We’ve been doing some thinking…. About TTC #2.
Laurie came up with the idea of twin cycling (using my eggs) weeks ago. We were holding out for the results of the RPL panel to come back to really dig into this. that way we’d know if it would even be possible. As of now, It seems possible, but are we crazy?! Laurie thinks that it’s a great plan and really wants to do it. Me, I don’t know. I’m nervous about a lot of things and I have a lot of ‘what if’ type things swirling around in my head. I just don’t know…. This calls for some bullets.
- Can we really afford an OOP FET for Laurie? (She has tapped out her lifetime max on her insurance. Anything that involves her getting knocked up will be paid for OOP)
- What if we both get pregnant? Who is going to take care of us?! Are we going to be able to look after Ryan while we are BOTH feeling so exhausted, achy and tired? No one is going to want to visit us for 9 months!
- What if we both get pregnant with twins?! 4 new babies and toddler. That just speaks for itself.
- Can we afford to live off one salary? Right now, grandma (either of them) and Laurie’s aunt watch Ryan for the 2-3 hours between me leaving for work and Laurie coming home. Are they going to be able to handle the extra kiddies??? (this is only if we both get pg. I don’t think they’d have a problem with one more.) Or, would one of us stay home (most likely me) to run the household and others can come and help if they dare.
- What if we both get pregnant and I miscarry again. This is my biggest fear. It would only magnify it by 10,000 if this were to happen. I’d have a constant reminder that yet again I’ve failed. There is no way to know how I’d react to this until it happened which would just really (for lack of better words) fucking suck!!
- What if neither of us got pregnant. Neither of us have a great track record. Should we take the risk while we are paying for it OOP?! Even though I know that when we’re ready for Laurie to carry again we’d have to pay OOP anyways.
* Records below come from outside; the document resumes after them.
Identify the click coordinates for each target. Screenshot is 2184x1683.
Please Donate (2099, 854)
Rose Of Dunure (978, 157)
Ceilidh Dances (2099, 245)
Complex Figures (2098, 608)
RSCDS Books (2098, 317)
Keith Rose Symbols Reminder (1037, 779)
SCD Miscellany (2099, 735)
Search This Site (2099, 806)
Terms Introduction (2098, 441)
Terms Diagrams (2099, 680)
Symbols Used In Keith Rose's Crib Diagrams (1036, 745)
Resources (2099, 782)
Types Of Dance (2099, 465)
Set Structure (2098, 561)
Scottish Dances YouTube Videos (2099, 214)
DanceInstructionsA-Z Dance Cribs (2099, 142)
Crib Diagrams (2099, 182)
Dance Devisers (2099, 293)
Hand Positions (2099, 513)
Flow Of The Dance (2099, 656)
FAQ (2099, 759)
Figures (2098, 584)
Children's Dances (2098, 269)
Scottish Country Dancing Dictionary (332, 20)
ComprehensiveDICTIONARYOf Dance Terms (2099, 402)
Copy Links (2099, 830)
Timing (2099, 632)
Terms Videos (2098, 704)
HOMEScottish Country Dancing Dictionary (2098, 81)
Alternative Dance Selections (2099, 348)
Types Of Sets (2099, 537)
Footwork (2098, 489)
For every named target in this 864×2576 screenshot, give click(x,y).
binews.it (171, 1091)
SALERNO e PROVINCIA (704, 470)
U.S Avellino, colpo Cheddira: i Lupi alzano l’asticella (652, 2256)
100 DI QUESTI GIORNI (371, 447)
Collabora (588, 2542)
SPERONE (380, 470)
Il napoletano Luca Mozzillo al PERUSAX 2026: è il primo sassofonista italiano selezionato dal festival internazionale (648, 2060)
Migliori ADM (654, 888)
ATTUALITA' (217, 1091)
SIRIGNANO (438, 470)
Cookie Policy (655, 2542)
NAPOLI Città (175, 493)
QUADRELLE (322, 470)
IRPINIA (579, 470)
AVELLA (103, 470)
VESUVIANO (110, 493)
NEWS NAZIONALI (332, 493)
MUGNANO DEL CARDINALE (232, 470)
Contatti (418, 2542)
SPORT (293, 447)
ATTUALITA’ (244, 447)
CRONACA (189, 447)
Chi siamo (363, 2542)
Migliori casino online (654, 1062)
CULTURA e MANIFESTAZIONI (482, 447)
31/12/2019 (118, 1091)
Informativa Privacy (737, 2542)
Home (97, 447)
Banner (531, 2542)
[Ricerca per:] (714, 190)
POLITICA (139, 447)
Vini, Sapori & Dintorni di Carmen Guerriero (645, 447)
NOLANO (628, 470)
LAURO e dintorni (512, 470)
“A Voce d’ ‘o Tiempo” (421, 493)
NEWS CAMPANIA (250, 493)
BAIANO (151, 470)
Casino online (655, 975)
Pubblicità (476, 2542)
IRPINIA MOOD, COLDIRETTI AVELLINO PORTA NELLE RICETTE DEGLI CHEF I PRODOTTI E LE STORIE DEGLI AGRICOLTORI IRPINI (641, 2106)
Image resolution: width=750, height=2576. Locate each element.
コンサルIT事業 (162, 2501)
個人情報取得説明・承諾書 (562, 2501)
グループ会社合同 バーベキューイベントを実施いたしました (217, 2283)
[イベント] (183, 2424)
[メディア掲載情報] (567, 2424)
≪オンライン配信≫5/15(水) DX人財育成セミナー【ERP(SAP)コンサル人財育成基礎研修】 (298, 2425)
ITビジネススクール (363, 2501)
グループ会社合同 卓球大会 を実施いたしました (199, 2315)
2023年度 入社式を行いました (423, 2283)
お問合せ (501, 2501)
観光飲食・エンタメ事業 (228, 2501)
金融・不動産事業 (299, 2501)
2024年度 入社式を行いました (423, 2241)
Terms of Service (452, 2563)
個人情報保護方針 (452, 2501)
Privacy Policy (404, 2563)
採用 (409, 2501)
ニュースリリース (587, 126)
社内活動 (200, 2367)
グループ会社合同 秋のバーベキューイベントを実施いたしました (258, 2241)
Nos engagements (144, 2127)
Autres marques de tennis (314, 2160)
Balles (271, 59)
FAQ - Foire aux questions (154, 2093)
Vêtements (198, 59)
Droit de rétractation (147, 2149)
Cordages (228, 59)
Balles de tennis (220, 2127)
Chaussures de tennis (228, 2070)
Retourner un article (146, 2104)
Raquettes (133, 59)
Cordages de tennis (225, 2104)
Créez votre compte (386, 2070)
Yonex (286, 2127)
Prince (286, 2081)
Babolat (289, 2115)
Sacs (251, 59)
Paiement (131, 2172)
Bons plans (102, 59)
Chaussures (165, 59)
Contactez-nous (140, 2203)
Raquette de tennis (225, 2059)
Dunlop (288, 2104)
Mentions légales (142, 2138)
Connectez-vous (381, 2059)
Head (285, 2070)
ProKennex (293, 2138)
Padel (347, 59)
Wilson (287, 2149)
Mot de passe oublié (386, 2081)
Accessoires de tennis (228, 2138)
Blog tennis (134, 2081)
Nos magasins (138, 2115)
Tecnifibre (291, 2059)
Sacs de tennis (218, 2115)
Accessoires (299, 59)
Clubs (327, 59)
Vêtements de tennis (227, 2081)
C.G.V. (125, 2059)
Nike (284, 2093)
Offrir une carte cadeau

- What about Ryan?! Can he handle both of us being pregnant? Would be be weaned by the time Laurie needed to start taking meds and/or be pregnant?!
- What if either one of us couldn’t be there for the birth of the other?! I really loved being there for Laurie while she was laboring and during the delivery. It was such an amazing experience that I would never want to miss out on. What if I’m delivering in the next room?! Who’s going to help me?! Who’s going to help Laurie?!
These are mostly the bad things that could happen. Of course there are good things too!
- It would be really cool to go through everything together
- Pregnancy pictures would be totally awesome
- We’d hopefully only have to do it once and our family would be complete! (we want 3-4 kids)
- Laurie would carry the embryos that I made -that’s so cool all on its own!
- I’m sure this would qualify us for our own TV show on TLC?! Hmmmm, What would the name of our show be??? 2 ladies 5 babies! Hahahaha.
- Ryan would get instant siblings! We’d love it and I think he would too.
What do you think?! Crazy or not?! Do you have any other situations or things that your thinking that maybe we have not thought of yet?! Please chime in….every aspect and possibility needs to be explored.